American government official

Leocadia Irine Zak serves as the ninth president of Agnes Scott College in Decatur, Georgia. Prior to that, Zak served as director of the U.S. Trade and Development Agency (USTDA), where she led an agency dedicated to encouraging economic growth in emerging markets and the export of U.S. goods and services to those markets. After being nominated by President Barack Obama in November 2009, Zak was confirmed by the U.S. Senate on March 10, 2010.

==Background==
Leocadia I. Zak served as acting director of the U.S. Trade and Development Agency beginning in 2009 until she was confirmed as director by the United States Senate on March 10, 2010. She served as director of USTDA until 2018. Prior to that she was the general counsel (2000–2006) and deputy director (2006–2009) of USTDA.

Prior to joining USTDA, Zak was a partner in the Washington, D.C., and Boston offices of Mintz, Levin, Cohn, Ferris, Glovsky and Popeo, P.C. practicing in the areas of corporate, municipal and international finance. She served as counsel in connection with a variety of finance transactions for energy, transportation, healthcare, telecommunications and tourism projects.

Zak was also an adjunct professor of law and has taught international project finance at the Boston University School of Law, at the Morin Center for Banking and Financial Law Studies, and at the Georgetown University Law Center.

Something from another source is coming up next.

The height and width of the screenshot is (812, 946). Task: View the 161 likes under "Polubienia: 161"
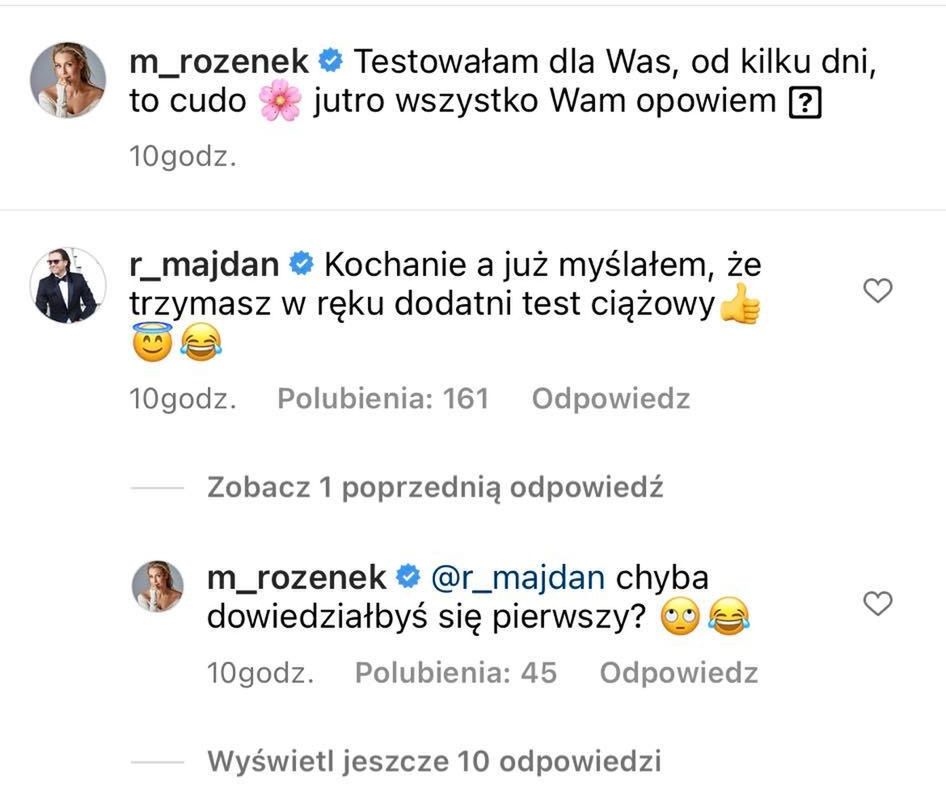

Zak received her B.A. from Mount Holyoke College, which has named her to its Women of Influence Gallery. Her J.D. is from Northeastern University School of Law.

In 2018, Zak began serving as a member of Rotary International in Atlanta. Zak also serves as a trustee of Global Communities and as a member of the Truist Financial Atlanta Advisory Council.

She became the ninth president of Agnes Scott College in July 2018. Her tenure has focused on operational efficiency, enrollment, fundraising, and an expansion of the college's academics with new components to its SUMMIT curriculum, namely the Sophomore Class Atlanta Leadership Experience and Applied Career Experiences, as well as the creation of graduate-level programs.

==Views==
Zak maintains specific views on a variety of development issues given her worldwide responsibilities to providing foreign assistance to emerging economies around the world.

On January 6, 2013, Zak was featured in a segment on Bloomberg's "Capitol Gains" television show entitled "Boosting American Exports Around the World." profiling USTDA.

On a visit to Jakarta in March 2010, Zak responded to concerns over U.S. – Indonesia relations that clean energy deployment will foster inclusive economic development in Indonesia.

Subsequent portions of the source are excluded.